Question

Define finite sum and give an example.

Short answer

Answer: A finite sum is the sum of a limited number of terms in a given sequence or series and can be represented as Σ_{i=m}^{n} a_i, where m and n are integers such that m ≤ n, and a_i is the ith term in the sequence. To calculate the finite sum, identify the required terms in the sequence, and then add them together. For example, in the arithmetic sequence 1, 3, 5, 7, 9,..., the finite sum of the first 4 terms is Σ_{i=1}^{4} a_i = 1 + 3 + 5 + 7 = 16.

Step-by-step solution

Definition of Finite Sum

A finite sum refers to the sum of a limited number of terms in a given sequence or series. In mathematical notation, it can be represented as: Σ_{i=m}^{n} a_i = a_m + a_{m+1} + ... + a_n where m and n are integers such that m ≤ n, and a_i is the ith term in the sequence or series.

Example of Finite Sum

Let's take a look at an example. Consider the arithmetic sequence: 1, 3, 5, 7, 9,... To find the sum of the first 4 terms in this sequence, we apply the finite sum formula: Σ_{i=1}^{4} a_i = a_1 + a_2 + a_3 + a_4 In this example, a_i = 2i - 1 for all integer values of i. Thus, the sum can be calculated as: Σ_{i=1}^{4} a_i = (2(1) - 1) + (2(2) - 1) + (2(3) - 1) + (2(4) - 1) = 1 + 3 + 5 + 7 = 16 So, the finite sum of the first 4 terms in this arithmetic sequence is 16.

Key concepts

Sequence and Series

In mathematics, a sequence is a list of numbers that follow a certain pattern. Each number in the list is referred to as a term, and sequences are often denoted using subscript notation, such as \( a_1, a_2, a_3, ... \). A series, on the other hand, is the sum of the terms in a sequence. When we talk about a series, it's essentially about adding up the elements of the sequence to arrive at a total sum.

There are infinite sequences such as the sequence of all natural numbers \( 1, 2, 3, ... \), but for many practical purposes, we deal with a finite portion of a sequence. This leads us to the concept of the finite series, which implies adding up a finite number of terms from a sequence. This is a foundational concept across multiple fields of mathematics, including algebra and calculus, because it allows us to understand and compute cumulative values which are critical in situations such as calculating interest over time or analyzing series circuits in electrical engineering.

Arithmetic Sequence

An arithmetic sequence is a type of sequence where each term after the first is obtained by adding a constant, known as the common difference, to the previous term. This difference can be positive, negative, or zero, leading to increasing, decreasing, or constant sequences, respectively. For example, in the sequence \( 4, 7, 10, 13, ... \), each term increases by 3, which is the common difference.

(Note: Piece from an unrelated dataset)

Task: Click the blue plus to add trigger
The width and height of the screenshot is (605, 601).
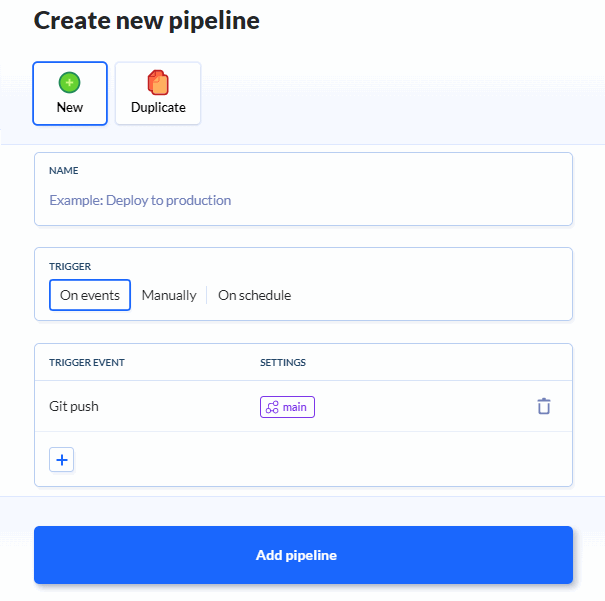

An important property of an arithmetic sequence is that its terms are equally spaced on the number line. To find the n-th term \( a_n \) of such a sequence, you can use the formula \[ a_n = a_1 + (n - 1)d \] where \( a_1 \) is the first term and \( d \) is the common difference. This formula is excellent for finding any term in the sequence without calculating all preceding ones. Arithmetic sequences are extremely useful in finance for equated instalments, construction for measuring equal distances, and computer science for algorithms with equally distributed iterations.

Summation Notation

The summation notation, also known as sigma notation due to the Greek letter sigma (Σ) used to represent sums, is a convenient way to express the sum of a sequence of terms. This mathematical shorthand simplifies writing and communicating long sums, especially when dealing with sequences.

To read sigma notation, you must identify three main parts: the sigma symbol \( Σ \), the index of summation (often \( i \)), and the upper and lower bounds denoted as \( n \) and \( m \) respectively. For example, \[ Σ_{i=m}^{n} a_i \] indicates the sum of the terms \( a_m, a_{m+1}, ..., a_n \).

Let's take a closer look at how this works with an arithmetic sequence. If you wanted to sum the first four terms of the sequence \( 1, 3, 5, 7 \), you would denote this with \( Σ_{i=1}^{4} (2i - 1) \), where each term \( a_i \) is defined by \( 2i - 1 \), following the arithmetic sequence's rule. The power of summation notation lies in its ability to succinctly represent both simple and intricate sums, catering to a diverse array of mathematical and practical applications.